If you’ve seen Melbourne band Amyl and the Sniffers live lately it’ll come as no surprise that one of Amy Taylor’s favourite words is ‘rowdy’. She frequently throws herself all over the stage, hyperactively head-banging and jumping into the crowd. Amyl and the Sniffers’ raw, self-titled album is a joy to behold – blending pub rock, punk and glam with ferocious energy. And while they’re loyal to their scuzzy aesthetic, the band have also cemented a relationship with Gucci, having walked the runway for the fashion house in Sicily and appeared in its Pre-Fall collection this year.
The Sniffers have grown from an amazing underground punk scene – both Melbourne and Sydney have great ones. “I didn’t really know there were female musicians until I moved to Melbourne,” Amy says. “I remember watching all the dudes on stage at home [on the coast] and being like, “Fuck. I want to do that.” When I moved, people were introducing me to all these bands, and it was a whole world I didn’t even know existed.”
While chatting to The Face about her favourite bands who’ve emerged from the Aussie punk community that raised her, a hundred bands came into Amy’s head, and she had to work hard to narrow them down. Here’s her final list – though she did text us to add Stiff Richards after.
“In Melbourne, I think we’re spoiled. You can go out any night of the week and there are five great bands playing. Drunk Mums are probably one of the bands who inspired us to start out. They’re so good. They’re rock ‘n’ roll, down to earth kind of shit, and they always put on a rowdy live show.”
“A lot of good music comes off this label called ANTI FADE records. They have some of the best bands. [Geelong band] The Hierophants album just came out – I don’t even know what genre it is, because I’m not that good at genres – it’s just really good. There’s some really sweet songs and really good lyrics and just this creepy overtone, which I really like.”
“There are a bunch of lockout laws in Sydney, so in the city, venues shut early because they’re trying to stop alcohol violence. A lot of venues have shut because of that. But there’s still cool live shit going on, because people just put on their own shows. It’s a real community. At the moment, all my favourite bands are come out of Sydney. There’s this band called Concrete Lawn, who are just sick. When I first saw them the girl was still in high school and shit. She was just going rowdy. They’re really good to see live – the energy was the kind of live energy I like to watch. They’re just good people. You can tell.”

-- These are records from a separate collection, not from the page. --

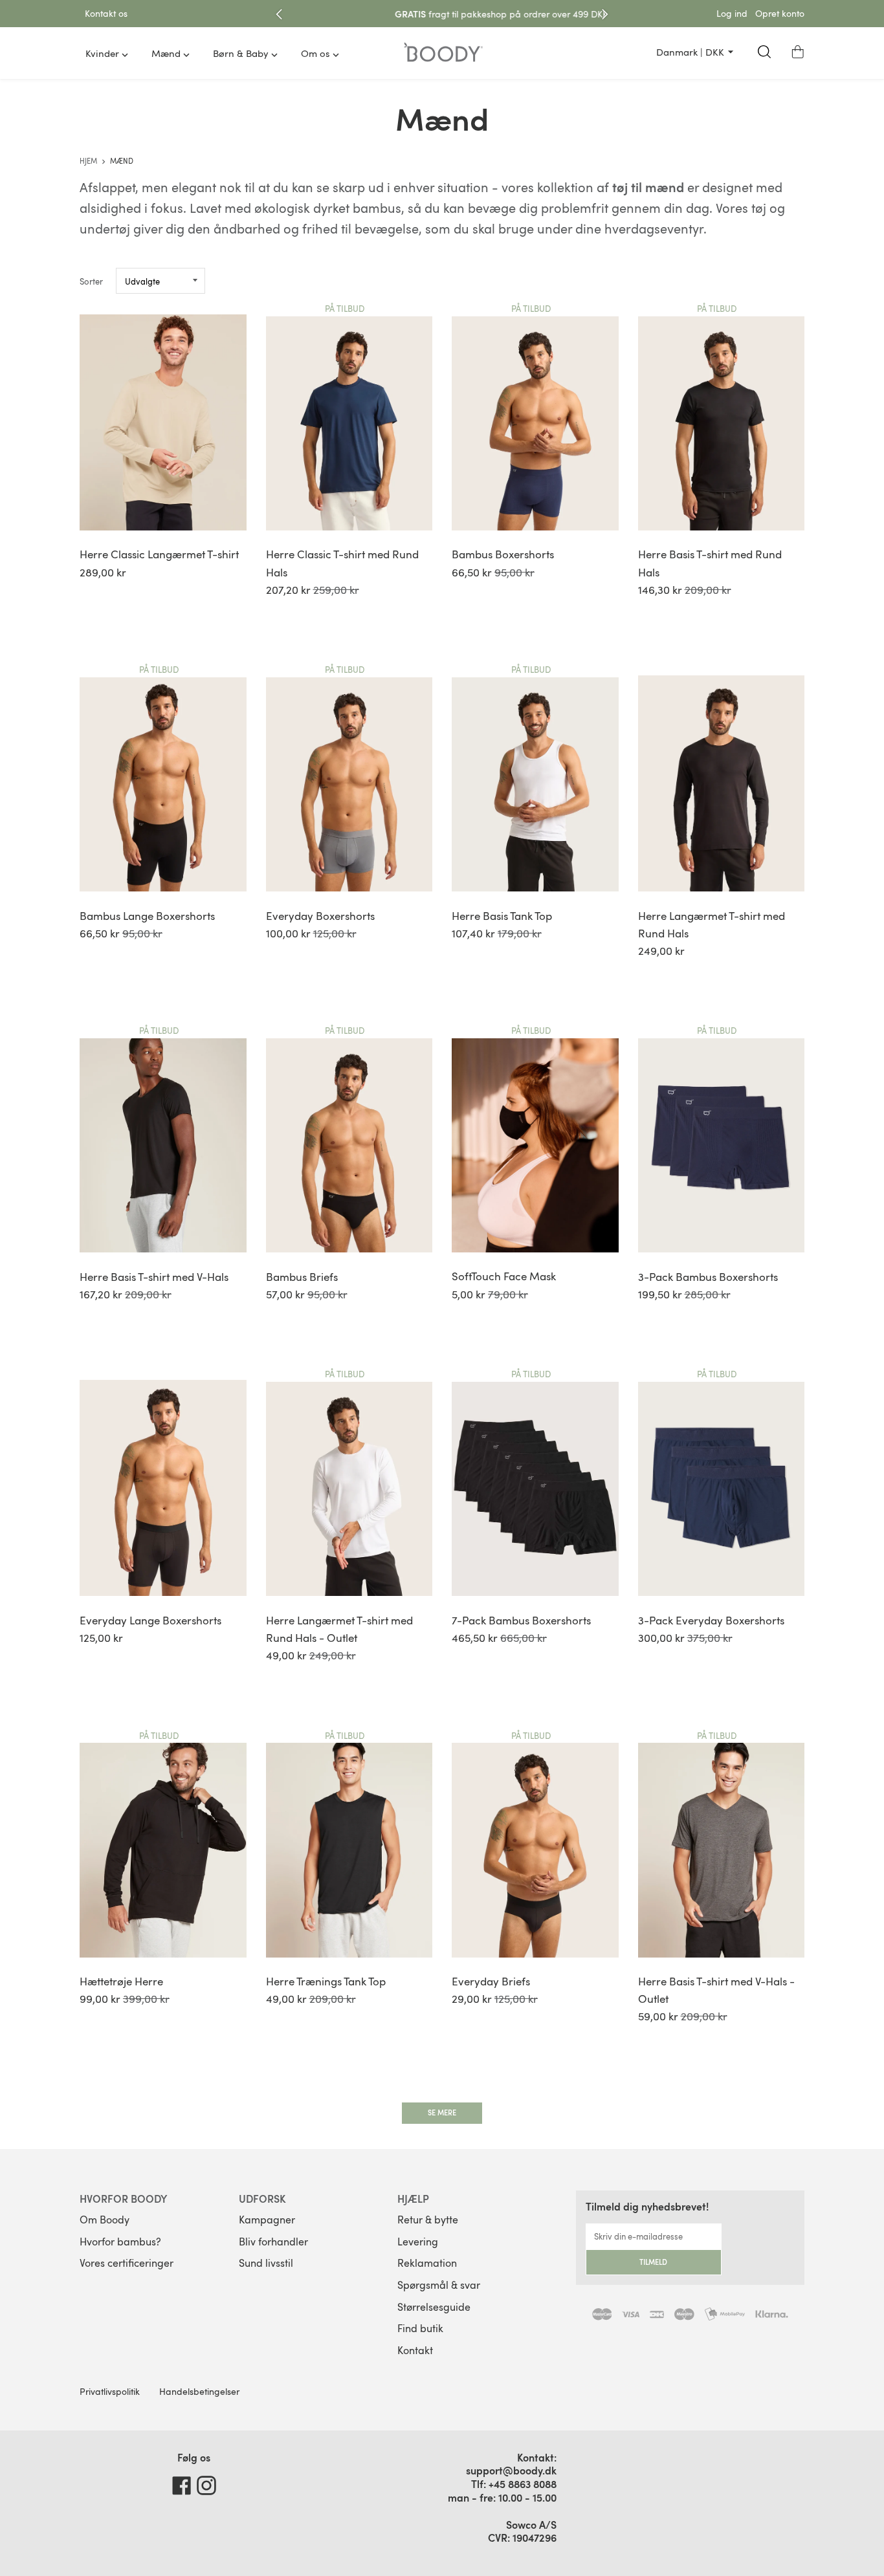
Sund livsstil (266, 2263)
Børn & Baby (241, 53)
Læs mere (555, 14)
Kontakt (415, 2350)
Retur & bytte (427, 2219)
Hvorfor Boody (123, 2198)
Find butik (420, 2328)
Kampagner (267, 2219)
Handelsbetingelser (199, 2391)
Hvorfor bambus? (120, 2241)
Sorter (91, 281)
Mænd (166, 53)
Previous (278, 14)
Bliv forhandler (273, 2241)
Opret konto (779, 13)
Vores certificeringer (126, 2263)
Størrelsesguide (433, 2307)
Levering (417, 2241)
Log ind (731, 13)
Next (605, 14)
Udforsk (262, 2198)
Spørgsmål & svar (438, 2285)
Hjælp (413, 2198)
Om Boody (104, 2219)
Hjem (89, 161)
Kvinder (102, 53)
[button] (797, 52)
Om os (315, 53)
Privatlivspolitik (110, 2391)
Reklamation (427, 2263)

“My favourite band in Australia has be a [Sydney-based group] called C.O.F.F.I.N, which stands for Children of Finland Fighting in Norway. They’re the best to see live. They’re rowdy, but they treat everyone with respect and make sure everyone gets a go – that’s important to them, and it sums up everything I like about live music. Even if the crowd’s rowdy, there’s space for everyone. It’s inclusive. But even their recorded music is so good – they have great, tough lyrics, and the drummer sings, so it’s got this crazy grunt to it.”

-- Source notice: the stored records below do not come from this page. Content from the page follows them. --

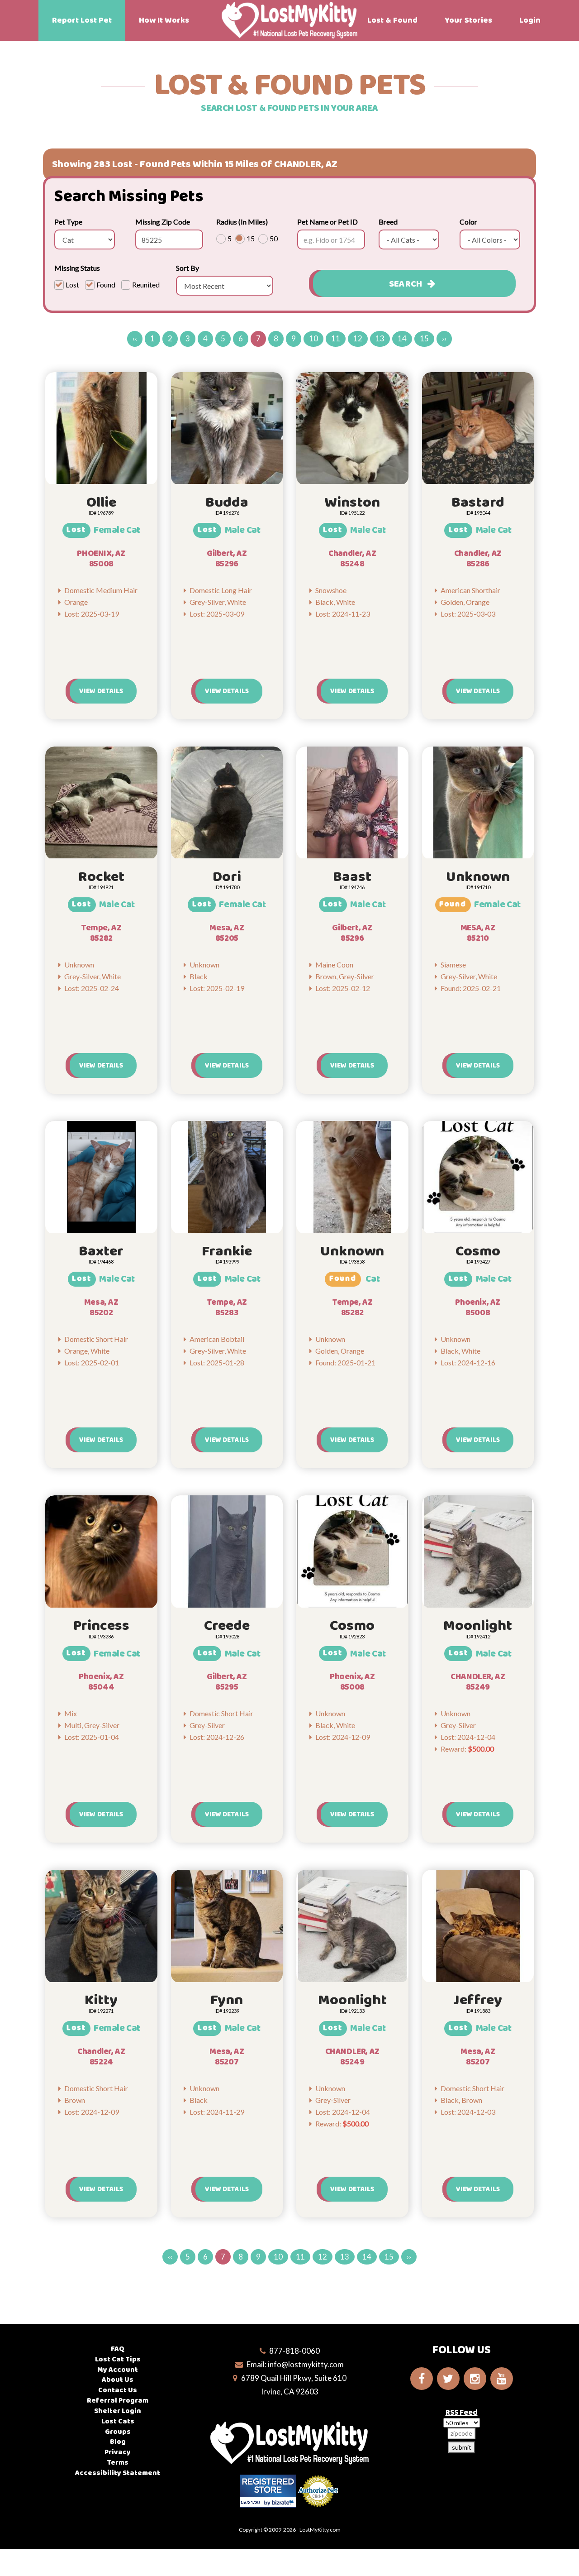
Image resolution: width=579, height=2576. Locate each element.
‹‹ (135, 338)
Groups (118, 2431)
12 (357, 338)
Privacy (117, 2452)
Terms (117, 2462)
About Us (117, 2379)
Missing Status (77, 267)
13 (379, 338)
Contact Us (117, 2390)
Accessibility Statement (117, 2473)
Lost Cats (117, 2421)
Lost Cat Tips (118, 2359)
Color (468, 221)
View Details (101, 691)
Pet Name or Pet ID (327, 221)
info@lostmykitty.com (306, 2364)
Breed (388, 221)
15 (424, 338)
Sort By (187, 267)
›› (444, 338)
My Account (117, 2369)
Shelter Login (117, 2411)
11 (335, 338)
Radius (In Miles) (242, 221)
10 (313, 338)
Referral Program (117, 2400)
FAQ (117, 2349)
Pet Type (68, 221)
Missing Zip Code (162, 221)
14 (402, 338)
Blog (118, 2441)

“Fuck, [vocalist Serwah’s] lyrics are so good and just like, as a singer, she’s just staunch as. She’s a really powerful, smart person and I really admire the whole thing and I like the way the recording’s done as well. They have a record out and it’s just real reverb‑y, delay‑y, like, ‘Wow.’ I don’t know technical stuff, but it just sounds great.”
“They’re from Melbourne. They have a demo from about 2017 that I used to listen to a lot before we started a band, and I like the whole thing. To me it was really relatable because they were from up the coast, where I was from, it was this really Australian-sounding thing, but it was something I had never heard as well. Live, when I went to see them, they were just real. Everyone was pushing and everyone was singing and it was just this manic thing. It was exactly what I wanted.”
“Some of AusMutants’ songs have been really influential to me, just because they’re great musicians. The lyrics and the vocals sound so good. They just out an album called… Present The World In Handcuffs and it’s an album from a policeman’s perspective. It’s classic. I think it’s taking the piss out of the authority police have, and how much power they have, and how much power they take. It’s comical because a lot of it’s about, “Oh look at my hot body in the mirror. I’m so tough today. I’m gonna arrest people. All I want to do is arrest people.” That kind of shit.”